# The home made lathe in action



## tool-me-up (11 Jan 2014)

quick vid i did years ago to try and explain that having a slight radius on the edge of your tool cuts steel better than a straight corner.
http://www.youtube.com/watch?v=rWcv8meazv0


----------



## wizard (11 Jan 2014)

not lost a finger yet then


----------



## MickCheese (11 Jan 2014)

I do wish you wouldn't clear the swarf off with your finger. I'm not a metalworker so maybe that is common practice but kept making me wince.  

Mick


----------



## PhillyDee (11 Jan 2014)

Really not recommended to clear metal swarf off with your fingers. Best to use a small rake. Its so easy to snag a bit of swarf and it is usually like a razor.
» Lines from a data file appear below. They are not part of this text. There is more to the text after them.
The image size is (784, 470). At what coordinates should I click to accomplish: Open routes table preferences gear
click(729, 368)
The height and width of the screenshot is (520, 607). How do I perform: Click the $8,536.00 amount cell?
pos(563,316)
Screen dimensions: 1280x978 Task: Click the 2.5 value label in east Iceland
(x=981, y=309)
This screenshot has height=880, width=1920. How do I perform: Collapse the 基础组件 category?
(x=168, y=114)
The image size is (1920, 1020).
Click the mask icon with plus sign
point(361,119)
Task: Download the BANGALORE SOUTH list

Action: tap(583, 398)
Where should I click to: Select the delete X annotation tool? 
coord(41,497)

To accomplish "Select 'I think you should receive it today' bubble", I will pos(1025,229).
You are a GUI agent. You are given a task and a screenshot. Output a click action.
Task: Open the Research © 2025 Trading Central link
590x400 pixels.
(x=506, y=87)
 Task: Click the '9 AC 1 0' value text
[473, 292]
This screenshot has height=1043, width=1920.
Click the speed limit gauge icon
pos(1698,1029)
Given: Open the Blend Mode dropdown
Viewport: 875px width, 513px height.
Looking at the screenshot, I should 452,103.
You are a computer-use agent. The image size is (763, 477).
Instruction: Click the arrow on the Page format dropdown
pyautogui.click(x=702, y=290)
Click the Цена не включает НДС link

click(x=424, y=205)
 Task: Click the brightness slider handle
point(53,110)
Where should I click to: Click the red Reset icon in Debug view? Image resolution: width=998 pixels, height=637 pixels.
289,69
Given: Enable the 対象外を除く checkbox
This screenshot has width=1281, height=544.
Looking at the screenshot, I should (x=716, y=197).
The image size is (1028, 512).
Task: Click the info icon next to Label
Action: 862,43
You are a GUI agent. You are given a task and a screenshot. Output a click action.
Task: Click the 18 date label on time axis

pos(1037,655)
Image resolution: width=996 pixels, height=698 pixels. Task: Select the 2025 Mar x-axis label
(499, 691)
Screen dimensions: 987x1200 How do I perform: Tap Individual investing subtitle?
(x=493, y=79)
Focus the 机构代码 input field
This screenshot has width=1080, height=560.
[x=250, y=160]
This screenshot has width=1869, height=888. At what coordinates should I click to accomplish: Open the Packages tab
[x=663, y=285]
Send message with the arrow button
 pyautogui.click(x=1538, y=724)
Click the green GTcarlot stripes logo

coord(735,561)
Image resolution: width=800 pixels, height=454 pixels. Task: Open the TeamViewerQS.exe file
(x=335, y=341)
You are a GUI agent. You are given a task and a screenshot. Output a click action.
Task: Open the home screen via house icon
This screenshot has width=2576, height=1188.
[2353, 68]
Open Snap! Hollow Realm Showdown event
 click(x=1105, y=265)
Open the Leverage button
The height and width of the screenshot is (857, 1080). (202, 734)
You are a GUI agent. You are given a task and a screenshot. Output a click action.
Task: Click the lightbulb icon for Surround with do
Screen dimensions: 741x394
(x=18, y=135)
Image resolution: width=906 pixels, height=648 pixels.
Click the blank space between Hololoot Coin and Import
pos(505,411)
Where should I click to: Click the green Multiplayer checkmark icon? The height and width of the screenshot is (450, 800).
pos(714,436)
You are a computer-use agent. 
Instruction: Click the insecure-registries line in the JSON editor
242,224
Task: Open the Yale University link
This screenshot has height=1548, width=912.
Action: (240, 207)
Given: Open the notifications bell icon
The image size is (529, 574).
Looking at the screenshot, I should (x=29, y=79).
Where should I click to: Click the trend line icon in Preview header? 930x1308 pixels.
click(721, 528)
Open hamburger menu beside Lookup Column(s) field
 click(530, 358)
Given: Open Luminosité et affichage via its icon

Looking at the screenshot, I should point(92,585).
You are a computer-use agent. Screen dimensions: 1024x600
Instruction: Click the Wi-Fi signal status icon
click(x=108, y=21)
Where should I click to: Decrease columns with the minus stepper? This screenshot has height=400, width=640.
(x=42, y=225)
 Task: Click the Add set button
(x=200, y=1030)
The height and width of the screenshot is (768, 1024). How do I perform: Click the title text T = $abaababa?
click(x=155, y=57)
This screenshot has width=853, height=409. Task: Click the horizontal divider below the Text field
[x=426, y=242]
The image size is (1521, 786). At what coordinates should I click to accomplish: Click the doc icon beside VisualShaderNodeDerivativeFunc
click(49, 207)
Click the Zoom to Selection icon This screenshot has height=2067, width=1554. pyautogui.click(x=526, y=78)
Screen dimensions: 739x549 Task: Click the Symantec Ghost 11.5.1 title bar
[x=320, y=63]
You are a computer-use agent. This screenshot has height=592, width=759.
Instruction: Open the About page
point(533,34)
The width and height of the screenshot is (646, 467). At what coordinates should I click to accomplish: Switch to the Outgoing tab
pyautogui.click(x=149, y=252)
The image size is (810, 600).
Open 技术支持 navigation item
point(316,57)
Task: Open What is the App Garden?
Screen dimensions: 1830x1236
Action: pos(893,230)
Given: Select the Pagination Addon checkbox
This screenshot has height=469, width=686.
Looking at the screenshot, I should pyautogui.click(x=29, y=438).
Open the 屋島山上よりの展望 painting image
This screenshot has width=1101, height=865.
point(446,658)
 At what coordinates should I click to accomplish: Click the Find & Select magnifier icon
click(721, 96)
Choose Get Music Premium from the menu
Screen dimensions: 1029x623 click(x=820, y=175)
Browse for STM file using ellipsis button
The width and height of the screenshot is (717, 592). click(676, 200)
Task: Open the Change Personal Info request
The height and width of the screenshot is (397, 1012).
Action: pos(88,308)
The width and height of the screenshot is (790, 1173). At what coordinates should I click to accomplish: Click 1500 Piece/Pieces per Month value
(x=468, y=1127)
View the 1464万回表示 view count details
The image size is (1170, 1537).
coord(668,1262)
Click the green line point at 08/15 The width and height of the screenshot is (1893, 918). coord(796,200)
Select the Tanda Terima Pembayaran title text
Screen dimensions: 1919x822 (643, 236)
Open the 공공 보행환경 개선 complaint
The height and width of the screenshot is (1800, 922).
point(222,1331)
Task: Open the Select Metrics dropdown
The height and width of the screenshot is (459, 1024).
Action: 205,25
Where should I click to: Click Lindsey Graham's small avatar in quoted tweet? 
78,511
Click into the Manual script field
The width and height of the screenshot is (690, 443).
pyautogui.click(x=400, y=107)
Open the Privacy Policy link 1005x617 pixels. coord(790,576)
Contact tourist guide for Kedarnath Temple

We do still do it though . . . .


----------



## tool-me-up (11 Jan 2014)

No its not best practice to use fingers, but fingers are always there and ready


----------



## MickCheese (11 Jan 2014)

Well stop it, it's dangerous. #-o 

Mick


----------



## Spindle (11 Jan 2014)

tool-me-up":2124903m said:


> but fingers are always there and ready



There's plenty of machinists / woodworkers that *used* to think that :shock: :shock: 

Regards Mick


----------



## wizard (11 Jan 2014)

Tell me about it


----------